### Dataset entries
-*-*-

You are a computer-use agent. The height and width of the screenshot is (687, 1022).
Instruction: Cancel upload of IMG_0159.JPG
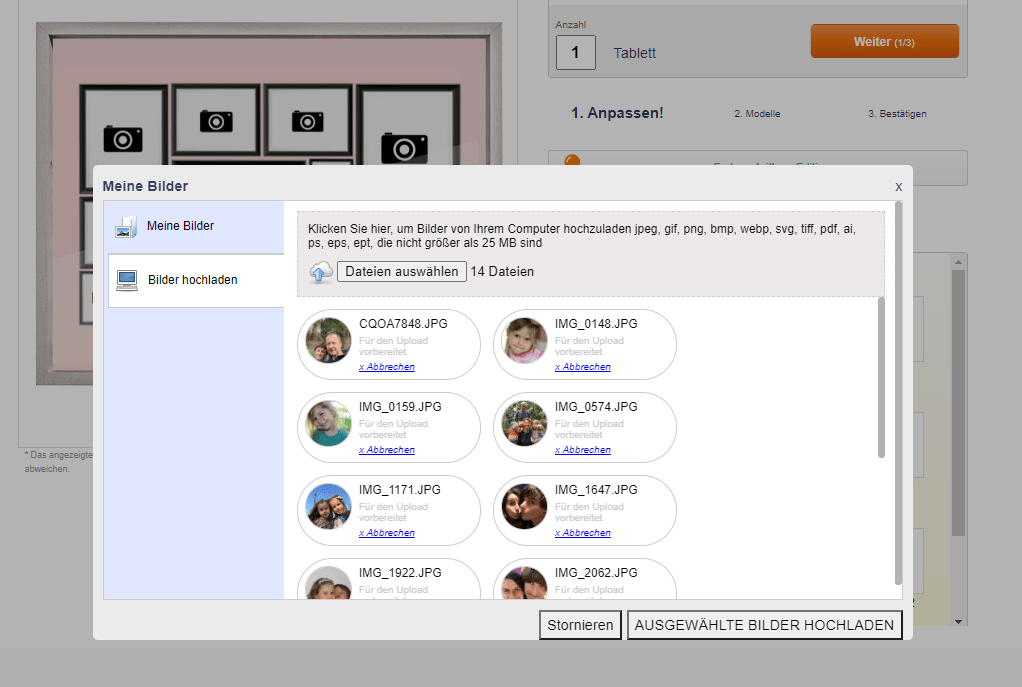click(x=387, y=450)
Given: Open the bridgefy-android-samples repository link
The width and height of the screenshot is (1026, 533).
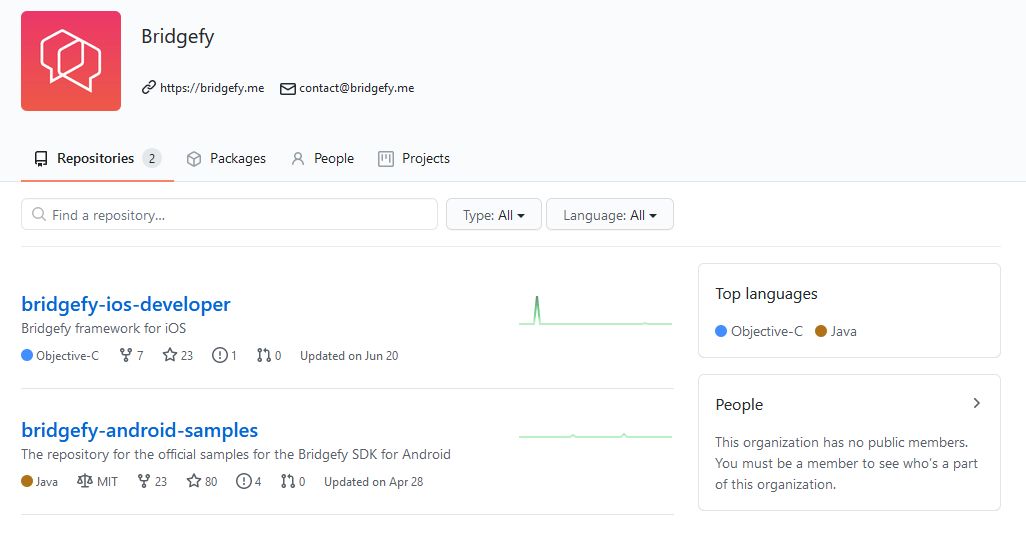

-*-*-

### What to work on
Once the pictures are set aside, repeat each entry exactly as it stands.

### Result below
You are a computer-use agent. The height and width of the screenshot is (687, 1022).
Instruction: Cancel upload of IMG_0159.JPG
click(x=387, y=450)
Given: Open the bridgefy-android-samples repository link
The width and height of the screenshot is (1026, 533).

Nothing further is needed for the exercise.